**Text for analysis**

§

AFL-CIO wrong to fight against effort to repeal drivers cards for illegal immigrants

Last week the group Protect Oregon Driver Licenses presented tens of thousands of voters’ signatures to the Secretary of State’s office. What those signatures will do is assure a place on next year’s ballot for a referendum measure to repeal the recently passed state law granting “driver cards” to illegal immigrants.

Among the referendum’s objectives is to deny illegal immigrants a means by which they can take and keep jobs from working-class Oregonians. But one of the referendum’s chief foes is those Oregonians’ reputed champion — the state branch of the AFL-CIO. In a recent soapbox, branch president Tom Chamberlain pledged his federation to “fight against” the referendum.

To understand the irony of this, let’s examine how illegal immigrants impact Oregon workers.Oct. 16 guest opinion

In August, as reported by the Oregon Employment Department, more than 150,000 Oregonians were unemployed. A reason for that is that, according to this year’s estimate of the Federation for American Immigration Reform, some 120,000 illegal immigrants hold Oregon jobs.

§

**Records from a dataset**
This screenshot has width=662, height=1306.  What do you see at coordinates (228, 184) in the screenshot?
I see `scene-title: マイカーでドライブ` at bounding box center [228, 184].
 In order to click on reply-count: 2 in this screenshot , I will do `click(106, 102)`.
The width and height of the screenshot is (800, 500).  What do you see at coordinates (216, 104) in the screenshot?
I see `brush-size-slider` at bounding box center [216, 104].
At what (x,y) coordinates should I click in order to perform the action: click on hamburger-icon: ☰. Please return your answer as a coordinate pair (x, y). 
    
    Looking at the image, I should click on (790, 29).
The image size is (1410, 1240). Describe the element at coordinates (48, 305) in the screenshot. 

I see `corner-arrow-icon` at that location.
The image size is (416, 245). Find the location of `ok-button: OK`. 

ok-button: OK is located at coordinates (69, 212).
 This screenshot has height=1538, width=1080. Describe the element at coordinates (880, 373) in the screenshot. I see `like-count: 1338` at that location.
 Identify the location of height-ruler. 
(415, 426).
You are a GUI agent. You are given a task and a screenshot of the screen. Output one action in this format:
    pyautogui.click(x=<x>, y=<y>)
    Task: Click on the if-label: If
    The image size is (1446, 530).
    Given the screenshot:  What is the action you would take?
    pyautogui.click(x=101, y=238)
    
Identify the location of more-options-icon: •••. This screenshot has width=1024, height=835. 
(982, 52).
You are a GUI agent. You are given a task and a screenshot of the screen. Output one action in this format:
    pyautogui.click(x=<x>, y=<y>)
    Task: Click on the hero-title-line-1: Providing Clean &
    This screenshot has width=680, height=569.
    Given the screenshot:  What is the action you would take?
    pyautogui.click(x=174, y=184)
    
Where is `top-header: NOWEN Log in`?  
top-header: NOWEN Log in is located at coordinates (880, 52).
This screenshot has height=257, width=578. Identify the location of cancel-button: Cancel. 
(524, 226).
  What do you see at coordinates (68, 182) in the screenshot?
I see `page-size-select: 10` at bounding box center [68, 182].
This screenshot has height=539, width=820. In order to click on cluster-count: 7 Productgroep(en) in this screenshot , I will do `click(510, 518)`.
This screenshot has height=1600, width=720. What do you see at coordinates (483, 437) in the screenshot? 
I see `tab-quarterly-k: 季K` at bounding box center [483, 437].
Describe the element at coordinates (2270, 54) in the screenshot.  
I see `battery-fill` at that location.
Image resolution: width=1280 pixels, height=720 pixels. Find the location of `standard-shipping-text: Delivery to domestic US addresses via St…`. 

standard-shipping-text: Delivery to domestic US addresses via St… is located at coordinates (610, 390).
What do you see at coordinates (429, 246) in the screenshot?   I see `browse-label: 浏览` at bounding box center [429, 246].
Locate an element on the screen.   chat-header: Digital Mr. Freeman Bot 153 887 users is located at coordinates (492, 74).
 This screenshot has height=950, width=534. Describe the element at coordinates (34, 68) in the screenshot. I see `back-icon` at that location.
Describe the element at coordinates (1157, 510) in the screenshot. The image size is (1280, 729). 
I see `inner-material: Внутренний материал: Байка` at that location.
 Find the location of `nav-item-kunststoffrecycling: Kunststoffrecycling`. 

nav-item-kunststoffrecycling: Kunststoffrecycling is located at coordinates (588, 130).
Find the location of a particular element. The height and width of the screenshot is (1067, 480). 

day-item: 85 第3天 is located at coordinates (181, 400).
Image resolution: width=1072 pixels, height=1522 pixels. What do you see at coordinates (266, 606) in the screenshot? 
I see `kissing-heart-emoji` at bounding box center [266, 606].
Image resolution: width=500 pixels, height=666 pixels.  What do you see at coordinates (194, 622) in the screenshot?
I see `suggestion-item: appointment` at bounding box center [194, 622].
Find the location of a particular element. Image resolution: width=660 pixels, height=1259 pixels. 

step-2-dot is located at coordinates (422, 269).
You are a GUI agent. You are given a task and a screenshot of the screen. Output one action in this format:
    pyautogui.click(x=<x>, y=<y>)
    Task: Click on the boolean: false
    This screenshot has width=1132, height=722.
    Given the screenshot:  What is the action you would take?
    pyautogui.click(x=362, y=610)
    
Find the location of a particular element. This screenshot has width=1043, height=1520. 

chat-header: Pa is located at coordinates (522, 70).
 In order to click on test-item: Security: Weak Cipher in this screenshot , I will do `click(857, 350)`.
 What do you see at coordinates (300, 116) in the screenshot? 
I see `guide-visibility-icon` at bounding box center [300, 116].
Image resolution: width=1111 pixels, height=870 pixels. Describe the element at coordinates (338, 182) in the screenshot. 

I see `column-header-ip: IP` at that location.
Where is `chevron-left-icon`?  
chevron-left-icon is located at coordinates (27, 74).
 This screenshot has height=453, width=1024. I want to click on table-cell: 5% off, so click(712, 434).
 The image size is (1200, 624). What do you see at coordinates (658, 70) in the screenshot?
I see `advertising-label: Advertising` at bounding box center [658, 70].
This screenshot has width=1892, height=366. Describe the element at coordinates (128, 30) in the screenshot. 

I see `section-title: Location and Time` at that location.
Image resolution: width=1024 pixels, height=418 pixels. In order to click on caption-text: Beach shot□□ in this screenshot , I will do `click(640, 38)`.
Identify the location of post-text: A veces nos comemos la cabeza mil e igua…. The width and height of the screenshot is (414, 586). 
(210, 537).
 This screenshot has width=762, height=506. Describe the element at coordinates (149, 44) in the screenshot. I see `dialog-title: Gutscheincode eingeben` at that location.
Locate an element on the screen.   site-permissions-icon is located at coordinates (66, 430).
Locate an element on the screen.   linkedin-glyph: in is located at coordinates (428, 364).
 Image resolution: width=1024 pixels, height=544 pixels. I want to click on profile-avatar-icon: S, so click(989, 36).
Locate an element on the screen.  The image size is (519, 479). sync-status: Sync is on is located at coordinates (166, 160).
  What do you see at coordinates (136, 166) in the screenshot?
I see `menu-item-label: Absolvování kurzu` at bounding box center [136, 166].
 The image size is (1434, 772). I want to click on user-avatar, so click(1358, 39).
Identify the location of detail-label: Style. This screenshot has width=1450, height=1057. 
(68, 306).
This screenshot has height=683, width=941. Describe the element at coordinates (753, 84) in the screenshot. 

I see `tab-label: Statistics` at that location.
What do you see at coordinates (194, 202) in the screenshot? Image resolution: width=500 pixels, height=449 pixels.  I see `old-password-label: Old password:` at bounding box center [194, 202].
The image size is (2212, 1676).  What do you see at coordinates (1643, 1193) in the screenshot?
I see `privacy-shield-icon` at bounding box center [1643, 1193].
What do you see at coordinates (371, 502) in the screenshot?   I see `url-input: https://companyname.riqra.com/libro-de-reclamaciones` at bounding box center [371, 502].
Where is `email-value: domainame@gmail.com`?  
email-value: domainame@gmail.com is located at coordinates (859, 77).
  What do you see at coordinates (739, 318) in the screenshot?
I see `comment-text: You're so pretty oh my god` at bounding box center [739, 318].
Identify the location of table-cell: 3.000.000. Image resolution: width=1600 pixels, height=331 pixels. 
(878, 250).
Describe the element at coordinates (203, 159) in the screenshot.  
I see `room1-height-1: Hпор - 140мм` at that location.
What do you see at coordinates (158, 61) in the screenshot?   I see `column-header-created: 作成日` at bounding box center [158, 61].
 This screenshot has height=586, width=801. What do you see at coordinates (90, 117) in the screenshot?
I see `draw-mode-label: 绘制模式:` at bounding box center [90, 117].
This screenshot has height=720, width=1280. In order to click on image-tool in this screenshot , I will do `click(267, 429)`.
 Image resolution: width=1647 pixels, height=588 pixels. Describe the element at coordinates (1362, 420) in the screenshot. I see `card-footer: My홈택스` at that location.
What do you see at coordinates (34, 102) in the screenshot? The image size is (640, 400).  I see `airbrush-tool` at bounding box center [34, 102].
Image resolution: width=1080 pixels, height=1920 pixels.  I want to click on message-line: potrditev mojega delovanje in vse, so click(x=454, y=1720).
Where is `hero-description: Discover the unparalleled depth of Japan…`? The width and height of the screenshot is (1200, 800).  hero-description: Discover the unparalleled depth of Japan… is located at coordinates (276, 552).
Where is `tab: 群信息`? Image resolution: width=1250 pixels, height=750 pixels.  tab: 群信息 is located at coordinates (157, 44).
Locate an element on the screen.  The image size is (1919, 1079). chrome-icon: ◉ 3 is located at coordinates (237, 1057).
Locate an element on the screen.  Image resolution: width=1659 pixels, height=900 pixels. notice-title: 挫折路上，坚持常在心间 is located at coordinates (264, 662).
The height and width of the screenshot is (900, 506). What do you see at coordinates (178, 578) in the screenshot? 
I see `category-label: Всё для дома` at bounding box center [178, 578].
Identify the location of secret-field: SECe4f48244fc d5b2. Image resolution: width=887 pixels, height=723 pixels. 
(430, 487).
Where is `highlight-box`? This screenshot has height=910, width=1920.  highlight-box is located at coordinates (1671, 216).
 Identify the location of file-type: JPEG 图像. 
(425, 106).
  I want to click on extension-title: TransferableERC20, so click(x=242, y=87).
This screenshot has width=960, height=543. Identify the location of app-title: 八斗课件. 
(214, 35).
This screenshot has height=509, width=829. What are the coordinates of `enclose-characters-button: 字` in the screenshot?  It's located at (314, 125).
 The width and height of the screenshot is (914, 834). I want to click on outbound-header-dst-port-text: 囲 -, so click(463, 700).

§

**Activities**
• 1. According to the opinion piece on the driver-card referendum, who pledged the state AFL-CIO to "fight against" the referendum?
• 2. Pick up the opinion piece on the Oregon driver-card referendum from its last sentence and continue it.

**Exercise results**
• 1. Tom Chamberlain, president of the state branch of the AFL-CIO.

• 2.
These jobs are largely in fields like food services, construction and building maintenance/groundskeeping — fields in which, the Pew Hispanic Center reports, illegal immigrants recently have comprised 12 percent, 17 percent and 19 percent of the workforces, respectively. Though labor-intensive, they are jobs that can and do provide valuable work experience, decent livings and upward mobility to young, minority and many other Oregonians. Why, then, does the AFL-CIO want to protect driving privileges for illegal immigrants — privileges that would better enable them to take these jobs from our own people?

Many working Oregonians are parents of teenagers. For years, Oregon teens routinely held part-time and summer employment — positions that gave them the entry-level work experience that Reese Lord of the WorkSystems teen-placement program has called “the foundation for a family-wage job.”

But “in the past 10 years,” reported the Portland Tribune in July, “summer youth employment dropped from 46 percent to 7 percent.”

A large part of the reason? Over that same period, FAIR and other sources estimate, Oregon’s illegal-immigrant population roughly doubled — and, writes the Center for Immigration Studies’ Steven A. Camarota, “immigrants and teenagers often do the same kind of work.” By fighting to protect illegal-immigrant driver cards, the AFL-CIO will harm Oregon teens’ chances to find work in their own state.

Last, consider illegal-immigrant jobholders’ impact on the wages of low-skilled, low-income Americans — an impact that has been recognized and documented for decades. In a seminal 2004 study, Harvard professor George Borjas estimated that “between 1980 and 2000, immigration reduced the average annual earnings of ... natives without a high-school education ... by 7.4 percent” — and that half or more of that reduction was due to competition with illegal immigrants.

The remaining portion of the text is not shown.